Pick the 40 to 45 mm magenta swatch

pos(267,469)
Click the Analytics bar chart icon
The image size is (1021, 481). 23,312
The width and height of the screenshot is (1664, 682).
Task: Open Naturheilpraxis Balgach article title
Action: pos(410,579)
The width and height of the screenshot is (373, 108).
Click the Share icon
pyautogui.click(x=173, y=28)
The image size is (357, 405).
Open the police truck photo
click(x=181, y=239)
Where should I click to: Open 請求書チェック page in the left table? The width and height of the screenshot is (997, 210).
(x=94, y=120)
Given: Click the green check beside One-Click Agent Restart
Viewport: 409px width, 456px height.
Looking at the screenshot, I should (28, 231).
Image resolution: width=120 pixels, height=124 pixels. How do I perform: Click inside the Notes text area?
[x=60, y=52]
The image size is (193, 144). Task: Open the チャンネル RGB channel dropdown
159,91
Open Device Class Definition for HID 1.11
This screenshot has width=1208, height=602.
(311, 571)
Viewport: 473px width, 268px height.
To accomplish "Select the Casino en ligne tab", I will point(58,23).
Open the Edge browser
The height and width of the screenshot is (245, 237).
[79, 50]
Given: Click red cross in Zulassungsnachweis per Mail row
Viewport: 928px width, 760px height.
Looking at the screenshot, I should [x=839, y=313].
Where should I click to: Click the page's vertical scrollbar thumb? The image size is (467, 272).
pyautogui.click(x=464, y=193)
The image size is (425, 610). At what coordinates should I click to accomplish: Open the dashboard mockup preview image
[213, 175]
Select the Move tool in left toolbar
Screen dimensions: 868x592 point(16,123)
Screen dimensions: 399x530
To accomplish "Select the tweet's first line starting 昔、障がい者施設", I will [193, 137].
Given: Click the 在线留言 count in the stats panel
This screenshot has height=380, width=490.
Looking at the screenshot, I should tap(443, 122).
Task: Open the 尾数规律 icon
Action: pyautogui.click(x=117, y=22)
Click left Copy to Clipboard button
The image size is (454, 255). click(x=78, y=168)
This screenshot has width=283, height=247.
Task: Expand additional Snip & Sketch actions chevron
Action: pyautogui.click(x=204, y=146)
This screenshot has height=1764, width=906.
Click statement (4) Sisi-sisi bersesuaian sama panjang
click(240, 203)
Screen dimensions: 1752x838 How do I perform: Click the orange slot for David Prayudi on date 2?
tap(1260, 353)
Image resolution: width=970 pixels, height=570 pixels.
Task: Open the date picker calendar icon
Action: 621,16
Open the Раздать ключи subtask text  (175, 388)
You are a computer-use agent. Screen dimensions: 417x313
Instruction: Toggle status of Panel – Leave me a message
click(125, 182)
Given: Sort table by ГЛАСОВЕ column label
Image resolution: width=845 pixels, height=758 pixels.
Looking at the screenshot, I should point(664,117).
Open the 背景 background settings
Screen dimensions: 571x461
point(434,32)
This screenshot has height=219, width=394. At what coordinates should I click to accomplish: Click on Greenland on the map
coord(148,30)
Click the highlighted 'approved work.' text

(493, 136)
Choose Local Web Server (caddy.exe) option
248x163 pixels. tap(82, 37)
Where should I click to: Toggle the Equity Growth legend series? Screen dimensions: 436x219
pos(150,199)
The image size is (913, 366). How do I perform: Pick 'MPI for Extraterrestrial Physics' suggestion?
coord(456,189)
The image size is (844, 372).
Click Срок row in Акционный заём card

**AIM OF THE TASK:** Output only the lines from the one holding "Click left Copy to Clipboard button" through the last line above, exactly as they appear.

**RESULT:**
Click left Copy to Clipboard button
The image size is (454, 255). click(x=78, y=168)
This screenshot has width=283, height=247.
Task: Expand additional Snip & Sketch actions chevron
Action: pyautogui.click(x=204, y=146)
This screenshot has height=1764, width=906.
Click statement (4) Sisi-sisi bersesuaian sama panjang
click(240, 203)
Screen dimensions: 1752x838 How do I perform: Click the orange slot for David Prayudi on date 2?
tap(1260, 353)
Image resolution: width=970 pixels, height=570 pixels.
Task: Open the date picker calendar icon
Action: 621,16
Open the Раздать ключи subtask text  (175, 388)
You are a computer-use agent. Screen dimensions: 417x313
Instruction: Toggle status of Panel – Leave me a message
click(125, 182)
Given: Sort table by ГЛАСОВЕ column label
Image resolution: width=845 pixels, height=758 pixels.
Looking at the screenshot, I should point(664,117).
Open the 背景 background settings
Screen dimensions: 571x461
point(434,32)
This screenshot has height=219, width=394. At what coordinates should I click to accomplish: Click on Greenland on the map
coord(148,30)
Click the highlighted 'approved work.' text

(493, 136)
Choose Local Web Server (caddy.exe) option
248x163 pixels. tap(82, 37)
Where should I click to: Toggle the Equity Growth legend series? Screen dimensions: 436x219
pos(150,199)
The image size is (913, 366). How do I perform: Pick 'MPI for Extraterrestrial Physics' suggestion?
coord(456,189)
The image size is (844, 372).
Click Срок row in Акционный заём card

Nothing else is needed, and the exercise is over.